_SET PROBLEM 1_. In the Austin market passage, how much new tax revenue was the race expected to generate for the city of Austin?
_SET PROBLEM 2_. Write out the Austin market passage word for word from "Biggest sustained trend: Apartment" to "sites and communities.".

_DOCUMENT EXCERPT_.
It is premature to declare the event a winner without a final analysis of the costs and benefits. Also, there were some financial disappointments and rough patches that should serve as lessons for next year, when Formula One’s US Grand Prix again is staged in Austin. But from the initial evaluation, it was a success.
Formula One’s economic impact to the Austin area was estimated to be $483 million, according to an economic study from COTA supporters; costs for direct expenditures were estimated at $293 million. The race was supposed to generate $26.4 million in new tax revenue for the state and $6.1 million for the city of Austin. Taxes for other local entities were not included.
Such an analysis is important because the Texas Major Events Trust Fund is supposed to provide $25 million a year to Formula One, plus certain expenses. If the race generates less than that in sales taxes, the investment will be deemed unwise. The city, which provided water and sewer lines to the facility and used its police, fire and EMS departments to provide public safety, will do its own analysis about whether its investments paid off. The county’s costs also must be assessed, including what it spent on constructing roads and providing security and traffic control through its departments.
From this analysts view point the potential of the surrounding land improved dramatically with the F1’s success no matter what hiccups occurred.
This figure does not even take into account anything beyond the race itself. Other tracks around the world often become the site of development or hubs for nearby growth, including condos, amusement parks, driving schools, concert venues, technology centers, auto manufacturers’ testing labs, etc.
Grand Prix events in 2008 generated approximately $221 million in Malaysia and $394 million in Bahrain. The Texas Comptroller’s office projects an economic impact of around $300 million annually if the race were to be held in Austin—a larger windfall than that of South by Southwest and an entire season of The University of Texas football home games combined. Stay tuned, it should be interesting since Texas and the south have generally been considered a NASCAR market.
Biggest sustained trend: Apartment market strength
A continued surge in leasing activity, apartment occupancy, and rising rents have made the Austin apartment market the development darling since late 2010. And based on building plans, 2013 is likely to be an even bigger year for apartments, with thousands of rental units on the drawing boards. Developers have already started a handful of projects, and more are in the pipeline.
Regionally, most ‘A’ and ‘B’ sites have been tied up, with activity picking up in the ‘C’ and ‘D’ Class. Even with all the new construction, all four metros see continued strong absorption keeping pace with new properties coming on the market. Many institutional investors strongest focus this year and next is Austin, Houston, San Antonio in that order of preference in acquiring sites and communities.

_DATA EXTRACT_.
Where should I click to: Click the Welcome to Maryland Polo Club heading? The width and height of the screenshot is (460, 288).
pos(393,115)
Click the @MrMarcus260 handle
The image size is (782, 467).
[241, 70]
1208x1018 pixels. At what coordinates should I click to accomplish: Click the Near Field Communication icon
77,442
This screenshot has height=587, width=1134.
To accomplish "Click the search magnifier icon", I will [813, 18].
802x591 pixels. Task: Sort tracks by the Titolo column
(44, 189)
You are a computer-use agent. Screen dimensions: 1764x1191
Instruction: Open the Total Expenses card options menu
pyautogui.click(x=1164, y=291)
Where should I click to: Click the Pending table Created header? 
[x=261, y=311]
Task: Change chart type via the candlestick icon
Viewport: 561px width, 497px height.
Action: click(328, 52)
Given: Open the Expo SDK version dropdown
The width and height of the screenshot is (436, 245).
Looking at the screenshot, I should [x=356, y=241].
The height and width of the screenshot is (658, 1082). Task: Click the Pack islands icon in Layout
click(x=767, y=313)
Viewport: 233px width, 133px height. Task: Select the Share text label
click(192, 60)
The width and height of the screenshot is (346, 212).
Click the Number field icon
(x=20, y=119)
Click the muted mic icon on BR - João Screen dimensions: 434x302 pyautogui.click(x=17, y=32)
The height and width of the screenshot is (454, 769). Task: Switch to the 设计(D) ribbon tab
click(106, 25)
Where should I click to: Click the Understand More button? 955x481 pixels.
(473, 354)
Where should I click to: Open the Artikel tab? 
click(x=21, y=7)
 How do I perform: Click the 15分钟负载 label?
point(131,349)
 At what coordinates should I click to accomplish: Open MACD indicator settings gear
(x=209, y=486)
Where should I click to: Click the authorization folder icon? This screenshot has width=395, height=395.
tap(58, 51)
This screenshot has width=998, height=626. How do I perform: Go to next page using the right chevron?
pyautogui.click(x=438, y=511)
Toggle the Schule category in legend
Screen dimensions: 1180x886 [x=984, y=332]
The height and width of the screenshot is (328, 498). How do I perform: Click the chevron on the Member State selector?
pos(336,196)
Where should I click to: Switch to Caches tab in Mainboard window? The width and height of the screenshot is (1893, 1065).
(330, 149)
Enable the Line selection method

_RIGHT ANSWER 1_. $6.1 million

_RIGHT ANSWER 2_.
Biggest sustained trend: Apartment market strength
A continued surge in leasing activity, apartment occupancy, and rising rents have made the Austin apartment market the development darling since late 2010. And based on building plans, 2013 is likely to be an even bigger year for apartments, with thousands of rental units on the drawing boards. Developers have already started a handful of projects, and more are in the pipeline.
Regionally, most ‘A’ and ‘B’ sites have been tied up, with activity picking up in the ‘C’ and ‘D’ Class. Even with all the new construction, all four metros see continued strong absorption keeping pace with new properties coming on the market. Many institutional investors strongest focus this year and next is Austin, Houston, San Antonio in that order of preference in acquiring sites and communities.